His slightly academic, heavily annotated and thoroughly indexed book tackles not where food comes from in America, but “what to eat” in this food-crazed country.

Answer: “Eat food. Not too much. Mostly plants.”

It turns out eating whole foods, instead of “food substance” products, isn’t just healthy, it’s eco-friendly.

Also, eating meat as a “side dish” and focusing more on plant-derived food, Pollan argues, can actually be a green act and not just from an animal-rights point of view. (Let’s not forget: This is the man who took us on a wild boar hunting trip in which he shot his own pig dead with the sole purpose of eating it, which he did.)

“In most but not all cases,” Pollan writes, “the best ethical and environmental choices also happen to be the best choices for our health – very good news indeed.”

Having skimmed the book a bit – I do plan to read it all – I think his most interesting and hilarious chapters might be “Escape from the Western Diet” and “Eat Food: Food Defined” in which he offers numerous all-caps points for guidance.

Don’t eat anything your great-grandmother wouldn’t recognize as food. Imagine walking the supermarket aisle with your great granny and showing her Go-Gurt Portable Yogurt, Pollan suggests, adding, “Is a product like Go-Gurt Portable Yogurt still a whole food?

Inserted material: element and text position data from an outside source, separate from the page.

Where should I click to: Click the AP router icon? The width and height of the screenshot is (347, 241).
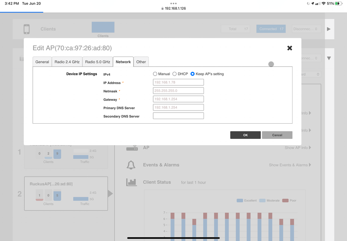(132, 148)
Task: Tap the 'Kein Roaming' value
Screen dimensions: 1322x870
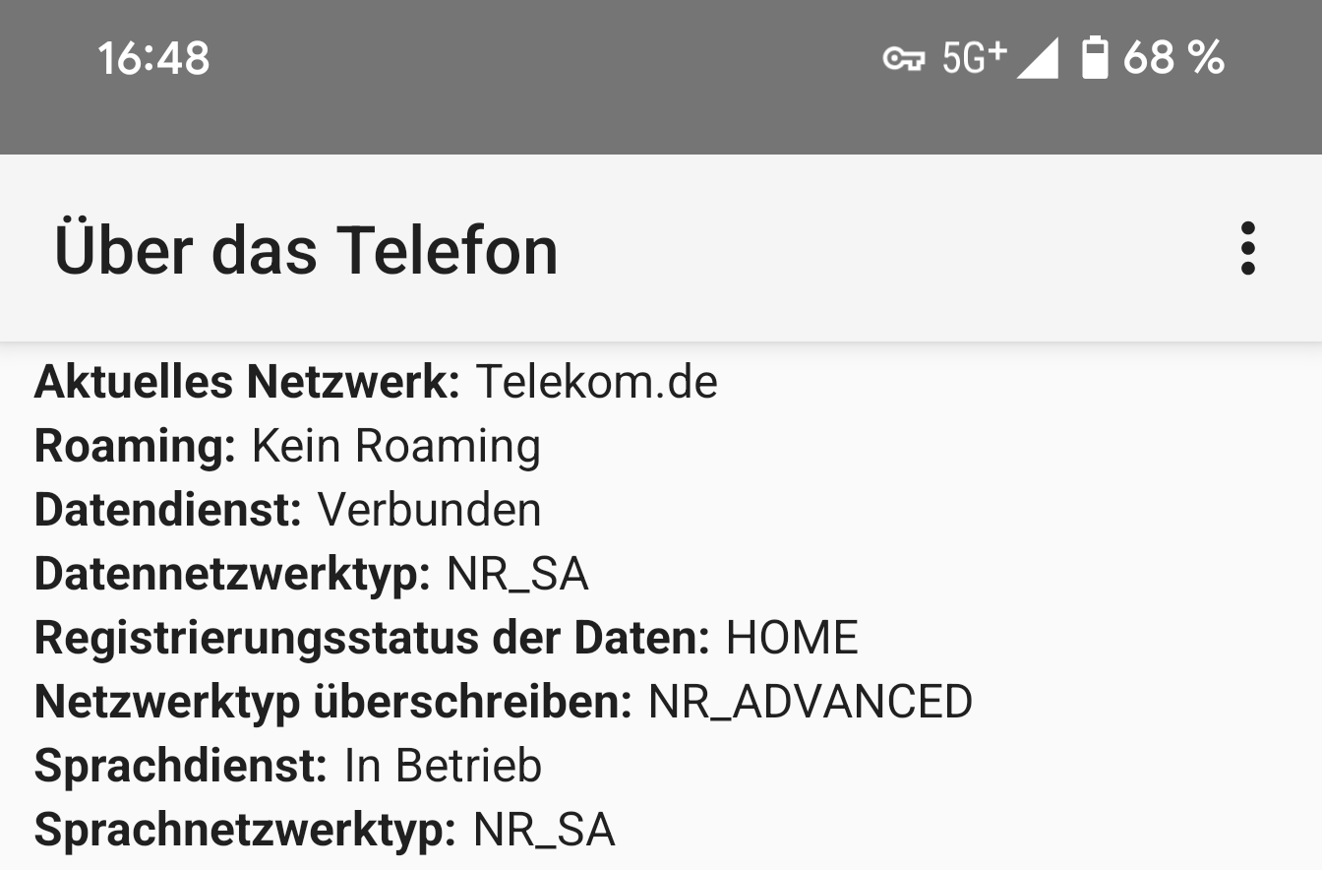Action: [396, 446]
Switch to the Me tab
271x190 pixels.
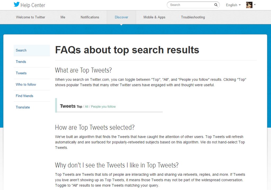point(63,17)
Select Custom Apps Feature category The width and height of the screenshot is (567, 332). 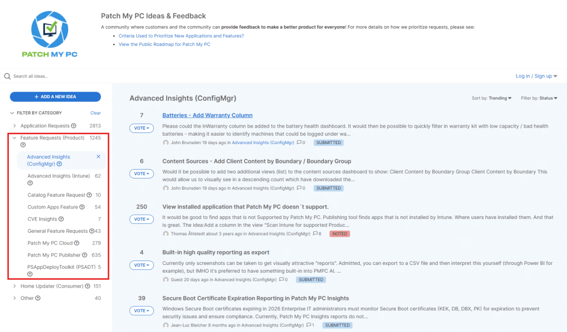tap(53, 207)
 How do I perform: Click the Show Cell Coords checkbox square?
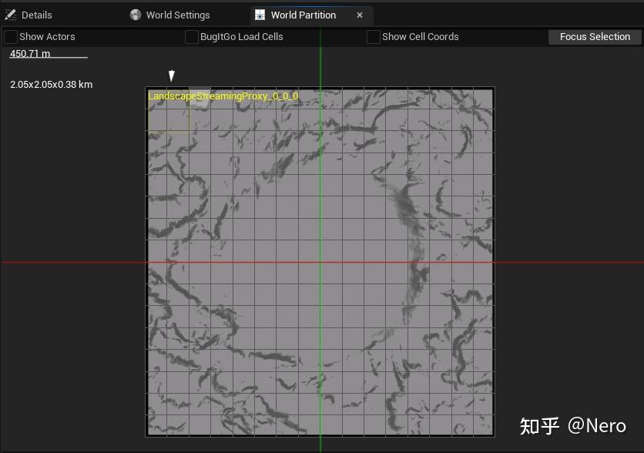(374, 36)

A food of any kind? Or is it just a food product?” He also adds: “‘Don’t eat anything incapable of rotting’ is another personal policy you might want to consider adopting.”

Avoid food products containing ingredients that are a) unfamiliar, b) unpronounceable, (c) more than five in number, or that include d) high-fructose corn syrup. Pollan uses the ridiculously long ingredients list for the oxymoronic Sara Lee’s Soft &Smooth Whole Grain White Bread to illustrate his point. “Monoglycerides I’ve heard of before, but ethoxylated monoglycerides?”

Avoid food products that make health claims. Don’t forget, Pollan reminds us, that trans-fat-rich margarine was one of the first industrial foods to claim it was healthy or at least healthier.

Shop in the peripheries of the supermarket and stay out of the middle.

Get out of the supermarket whenever possible. Instead, try farmers markets and CSA shares.

Eat mostly plants, especially leaves. “In all my interviews with nutrition experts, the benefits of a plant-based diet provided the only point of universal consensus,” Pollan writes.

If you have space, buy a freezer. Fill it with a ¼, ½ or a whole pastured steer from a local farmer. “A freezer will also encourage you to put up food from the farmers market, allowing you to buy produce in bulk when it is at the height of its season.”

Pay more. Eat less. “The American food system has for more than a century devoted its energies to quantity and price rather than to quality. … Not everyone can afford to eat high-quality food in America, and that is shameful; however, those of us who can, should. … Another important benefit of paying more for better-quality food is that you’re apt to eat less of it.”

Well, I’m not sure I believe that last point. Quality food tastes so much better, I’m apt to eat much, much more of it! I’d wager, however, that high-quality, expensive food is wasted far less often.

“In Defense of Food” should hit bookstores in hardback Jan. 1.